Recommended Variable Stars for Canadian Observers
How To Use The Charts
Variable-star charts are specially prepared charts that display the magnitudes of nearby stars known to be stable in the sense that they do not vary in brightness to any noticeable degree. Variable-star charts come in a variety of scales that are not necessarily designed to help you initially find the variable star that you are looking for, except in the case of the large field AAVSO Variable Star Atlas; an optional item. In fact, any large-scale atlas like SkyAtlas 2000, Uranometria, or others are just fine for tracking down relatively bright well-known variable stars. Once you find the variable star you are looking for, then you will have to determine which chart is the most appropriate to use based on the current magnitude of the star.

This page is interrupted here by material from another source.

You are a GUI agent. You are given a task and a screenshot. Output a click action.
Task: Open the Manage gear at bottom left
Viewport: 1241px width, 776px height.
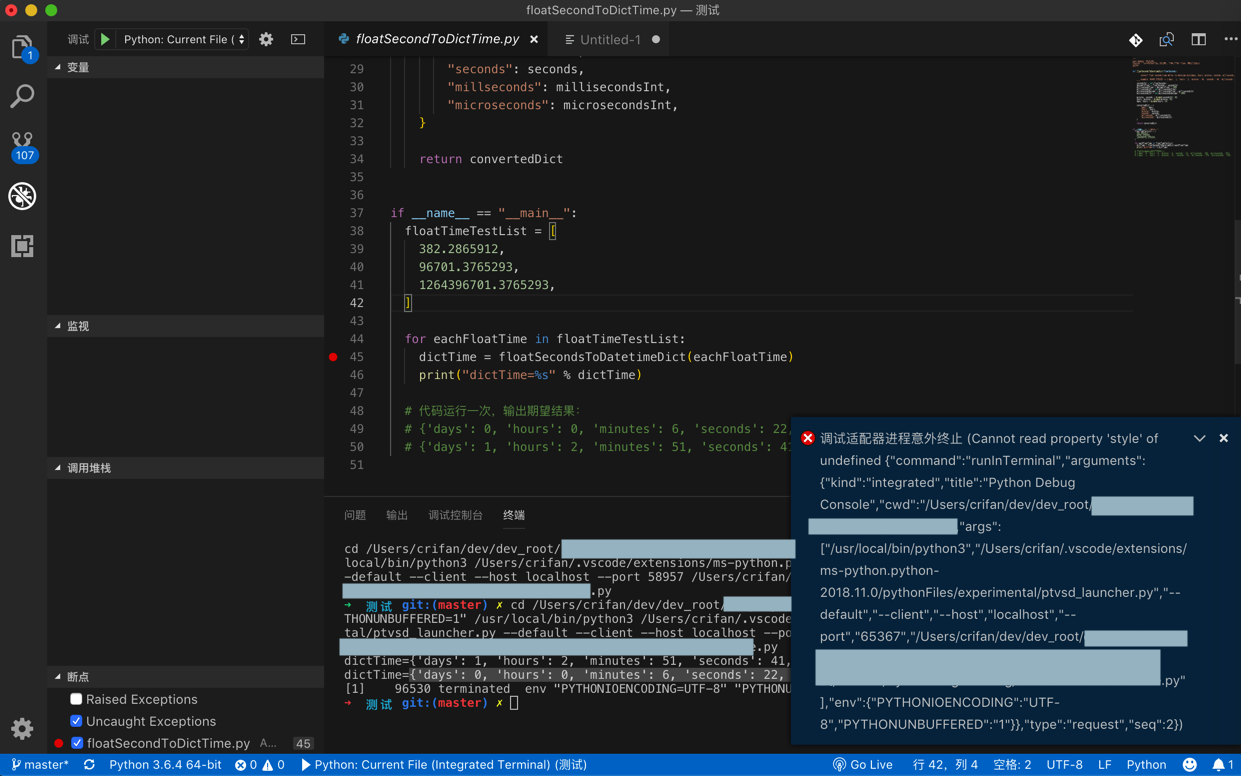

Chart Magnitudes and Scales
For variables that do not change to a great degree, one chart is usually sufficient to provide enough comparison stars to accurately estimate the brightness of the star throughout its entire cycle of variation. For other stars like Long-Period Variables, the range of variation is great enough that two or more charts are needed to measure the star at different times during its cycle. In other words, when a variable star is near maximum, you will need brighter comparison stars and possibly a larger chart field to estimate the magnitude; when it is near minimum, you will need fainter comparison stars and possibly a smaller chart field to estimate the magnitude. Some variables have as many as four or more charts available to follow their entire cycle accurately.
Choosing Stars to Observe
Most of the stars that were chosen for this sample list are known to be suitable for new or casual observers, and we have included links to more than one chart per star if that star requires them. The charts can be printed by simply clicking the print button in your browser, or you can download the charts and open them in any basic graphics or paint program included with most standard operating systems. The charts might print better when downloaded and opened in a graphics program, but we have had good results printing right from the browser.
Sending in your Observations
We encourage you to send in your variable star estimates to the AAVSO since they will accept observations from members and non-members alike. Details of the various methods to submit observations can be found on our Observing Forms page and at the AAVSO Web site.